By Anne Keckler | March 6, 2008

A lot of people join a gym to lose weight. When I first speak with them, they might tell me how many pounds they want to lose, and that they want to get “toned.” Of course, what most of them really want to lose is fat.

The Hydration Iv Drip Therapy for weight loss is designed to help you burn fat. However, this therapy is not a magic cure-all. Instead, this treatment is an ideal adjunct treatment, meaning that it is most effective in conjunction with healthy eating and regular exercise.

Our formula contains a unique blend of vitamins, minerals, and lipotropics that can help accelerate your metabolism. The lipotropics in this formula, which are compounds that help your body break down fat naturally, help you burn calories faster.

In addition to boosting your metabolism at the cellular level, IV therapy naturally detoxifies your body by removing heavy metals that can cause damage to your cells. Your body can process heavy metals naturally in small amounts, but overexposure can lead to heavy metal toxicity and further cell damage.
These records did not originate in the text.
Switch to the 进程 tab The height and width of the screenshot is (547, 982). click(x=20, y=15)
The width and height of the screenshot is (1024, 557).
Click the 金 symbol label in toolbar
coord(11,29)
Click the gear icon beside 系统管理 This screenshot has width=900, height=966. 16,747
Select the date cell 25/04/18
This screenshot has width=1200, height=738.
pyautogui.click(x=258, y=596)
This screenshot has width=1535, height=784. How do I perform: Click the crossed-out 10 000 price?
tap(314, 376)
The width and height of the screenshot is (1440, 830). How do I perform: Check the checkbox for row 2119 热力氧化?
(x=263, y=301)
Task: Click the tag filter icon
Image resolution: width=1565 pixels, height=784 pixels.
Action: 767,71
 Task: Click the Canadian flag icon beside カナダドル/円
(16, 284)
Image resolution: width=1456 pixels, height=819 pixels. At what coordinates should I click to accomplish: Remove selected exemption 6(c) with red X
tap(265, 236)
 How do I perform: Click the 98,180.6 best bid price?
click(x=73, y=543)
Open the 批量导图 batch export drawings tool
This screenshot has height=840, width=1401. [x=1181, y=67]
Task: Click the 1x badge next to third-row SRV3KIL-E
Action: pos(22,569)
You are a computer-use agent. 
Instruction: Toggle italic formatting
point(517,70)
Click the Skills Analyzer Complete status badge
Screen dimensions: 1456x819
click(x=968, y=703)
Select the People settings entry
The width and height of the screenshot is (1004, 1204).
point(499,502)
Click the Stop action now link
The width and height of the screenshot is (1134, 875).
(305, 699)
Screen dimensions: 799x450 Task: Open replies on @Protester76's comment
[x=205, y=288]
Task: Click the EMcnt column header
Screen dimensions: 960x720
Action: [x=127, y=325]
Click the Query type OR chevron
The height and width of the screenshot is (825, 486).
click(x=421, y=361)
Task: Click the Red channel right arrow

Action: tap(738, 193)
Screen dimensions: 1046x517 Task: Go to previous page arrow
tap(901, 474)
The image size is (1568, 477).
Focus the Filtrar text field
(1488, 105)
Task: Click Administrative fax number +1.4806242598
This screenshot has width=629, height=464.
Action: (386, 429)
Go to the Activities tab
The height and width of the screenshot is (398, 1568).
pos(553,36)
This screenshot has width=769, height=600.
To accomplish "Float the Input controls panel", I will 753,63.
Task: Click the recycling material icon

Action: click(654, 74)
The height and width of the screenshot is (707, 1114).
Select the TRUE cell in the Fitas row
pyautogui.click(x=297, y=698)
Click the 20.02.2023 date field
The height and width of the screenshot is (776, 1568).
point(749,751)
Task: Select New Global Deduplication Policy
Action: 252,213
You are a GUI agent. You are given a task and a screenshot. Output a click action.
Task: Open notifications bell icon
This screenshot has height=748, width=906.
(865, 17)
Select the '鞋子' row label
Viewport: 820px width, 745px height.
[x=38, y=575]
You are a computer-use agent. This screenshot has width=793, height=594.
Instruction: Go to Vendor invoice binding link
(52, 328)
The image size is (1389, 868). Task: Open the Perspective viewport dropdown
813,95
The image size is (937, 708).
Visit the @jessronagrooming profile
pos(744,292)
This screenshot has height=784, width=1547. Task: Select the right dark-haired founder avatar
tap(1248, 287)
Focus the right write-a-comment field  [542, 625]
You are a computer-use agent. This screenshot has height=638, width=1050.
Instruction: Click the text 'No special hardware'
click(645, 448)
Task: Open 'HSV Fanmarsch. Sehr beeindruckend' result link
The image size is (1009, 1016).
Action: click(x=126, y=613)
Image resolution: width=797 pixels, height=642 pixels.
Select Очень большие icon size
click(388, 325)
Over time, this added damage ages your body and contributes to a slower metabolism sooner.

Now, it seems that what most people mean by “toned” is that they want to lose some bodyfat that is overlying their muscles so that they have a little more definition. What “tone” really means, with regard to our bodies, is to have a healthy elasticity to our muscles. But as you can see, that’s not really what people mean when they use the term.

So let’s get this straight from the beginning — There are basically two changes you can make to the appearance of your body through diet and exercise. You can alter the amount of fat in your body, and you can alter the amount of muscle. That’s it. Furthermore, unless you are an absolute beginner to resistance exercise or you’re coming back from a long layoff, you cannot both gain muscle and lose fat at the same time. To gain muscle, you’ll have to have a caloric surplus while doing the right resistance exercises to signal to your body that you need to build muscle. To lose, you’ll have to have a caloric deficit while doing the right resistance exercises to signal to your body that you need to maintain the muscle.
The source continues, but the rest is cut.